Nieszczęście z Wołgogradu wreszcie się skończyło. Najlepsza tyczkarka w Polsce Anna Rogowska skacze wysoko i liczy na medal mistrzostw świata w Berlinie

- Jeśli pobiję rekord życiowy, a to oznacza też rekord Polski, to medal mistrzostw świata jest w zasięgu ręki.

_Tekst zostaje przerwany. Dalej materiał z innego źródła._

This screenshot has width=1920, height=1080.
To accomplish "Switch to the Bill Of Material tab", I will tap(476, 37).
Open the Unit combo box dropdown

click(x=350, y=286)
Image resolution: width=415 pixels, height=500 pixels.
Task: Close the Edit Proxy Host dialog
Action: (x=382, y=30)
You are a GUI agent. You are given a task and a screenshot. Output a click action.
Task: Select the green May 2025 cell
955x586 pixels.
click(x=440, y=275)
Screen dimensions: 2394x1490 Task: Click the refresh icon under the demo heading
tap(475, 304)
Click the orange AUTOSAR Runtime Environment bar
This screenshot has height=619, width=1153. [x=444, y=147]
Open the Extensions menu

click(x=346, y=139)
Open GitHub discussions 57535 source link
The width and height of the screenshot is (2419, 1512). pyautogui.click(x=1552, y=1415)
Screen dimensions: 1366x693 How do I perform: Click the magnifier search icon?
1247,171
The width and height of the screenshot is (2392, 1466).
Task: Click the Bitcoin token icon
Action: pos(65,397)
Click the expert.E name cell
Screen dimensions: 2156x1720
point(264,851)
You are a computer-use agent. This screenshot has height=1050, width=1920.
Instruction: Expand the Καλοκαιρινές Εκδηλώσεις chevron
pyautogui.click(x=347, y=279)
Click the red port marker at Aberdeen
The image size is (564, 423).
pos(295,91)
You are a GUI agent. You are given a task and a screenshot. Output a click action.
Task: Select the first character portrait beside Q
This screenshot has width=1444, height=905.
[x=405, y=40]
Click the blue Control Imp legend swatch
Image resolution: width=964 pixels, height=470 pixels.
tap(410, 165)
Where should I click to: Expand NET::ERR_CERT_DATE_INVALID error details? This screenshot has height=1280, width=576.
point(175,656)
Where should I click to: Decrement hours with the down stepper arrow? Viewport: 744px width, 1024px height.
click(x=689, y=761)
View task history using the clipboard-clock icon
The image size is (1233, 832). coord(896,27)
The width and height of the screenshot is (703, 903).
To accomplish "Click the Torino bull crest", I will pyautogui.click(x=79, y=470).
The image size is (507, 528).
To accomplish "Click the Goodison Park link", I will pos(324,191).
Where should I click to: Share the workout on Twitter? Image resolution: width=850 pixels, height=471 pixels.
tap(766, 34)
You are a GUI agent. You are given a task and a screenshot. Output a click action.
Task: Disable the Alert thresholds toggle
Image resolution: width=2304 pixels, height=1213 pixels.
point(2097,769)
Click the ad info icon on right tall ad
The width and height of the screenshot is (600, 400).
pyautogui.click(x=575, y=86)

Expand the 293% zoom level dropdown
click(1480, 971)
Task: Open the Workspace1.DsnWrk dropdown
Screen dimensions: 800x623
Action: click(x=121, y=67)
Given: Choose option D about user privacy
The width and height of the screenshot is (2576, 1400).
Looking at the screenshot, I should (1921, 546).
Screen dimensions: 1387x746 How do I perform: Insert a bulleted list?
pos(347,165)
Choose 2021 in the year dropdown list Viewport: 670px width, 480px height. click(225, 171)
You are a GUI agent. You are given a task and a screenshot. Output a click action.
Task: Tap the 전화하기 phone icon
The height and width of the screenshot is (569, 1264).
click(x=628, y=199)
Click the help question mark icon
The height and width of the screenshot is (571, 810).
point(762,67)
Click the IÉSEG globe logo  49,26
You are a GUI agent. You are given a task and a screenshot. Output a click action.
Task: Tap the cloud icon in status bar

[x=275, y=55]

Może wystarczyć do tego nawet 4,80 m - mówi Anna Rogowska, która ostatnio zamieniła się w skaczący optymizm.

W maju 2006 roku początek artykułu w "Gazecie" o Rogowskiej brzmiał: "Dziś rozpoczyna sezon, w którym może pokona barierę pięciu metrów".

Nic takiego nie nastąpiło - z powodu kontuzji ścięgna Achillesa.

Za to rok później pisaliśmy: "Od dwóch tygodni rekordzistka Polski, brązowa medalistka olimpijska z Aten, nie potrafi oddać jednego dobrego skoku. Ani na zawodach, ani na treningu". Po trzech miesiącach ciężkich treningów w Wołgogradzie, w mateczniku Isinbajewej i Bubki, przywiozła bowiem do Polski tylko odciski na dłoniach, powód kolejnej długiej przerwy w skakaniu.

Wtedy z wielkim trudem wcisnęła się do kadry na mistrzostwa świata do Osaki, ledwo, ledwo osiągając 4,48 m. W Japonii była ósma.

Rok później, przed igrzyskami w Pekinie Rogowska z trudem przekroczyła 4,60, gdy rywalki skakały regularnie o 20 cm wyżej. Na trybunach fachowcy podważali kwalifikacje męża i trenera Jacka Torlińskiego. Mówiono, że oddanie utalentowanej medalistki olimpijskiej "żółtodziobowi" było wielkim błędem byłej prezes lekkoatletycznego związku Ireny Szewińskiej.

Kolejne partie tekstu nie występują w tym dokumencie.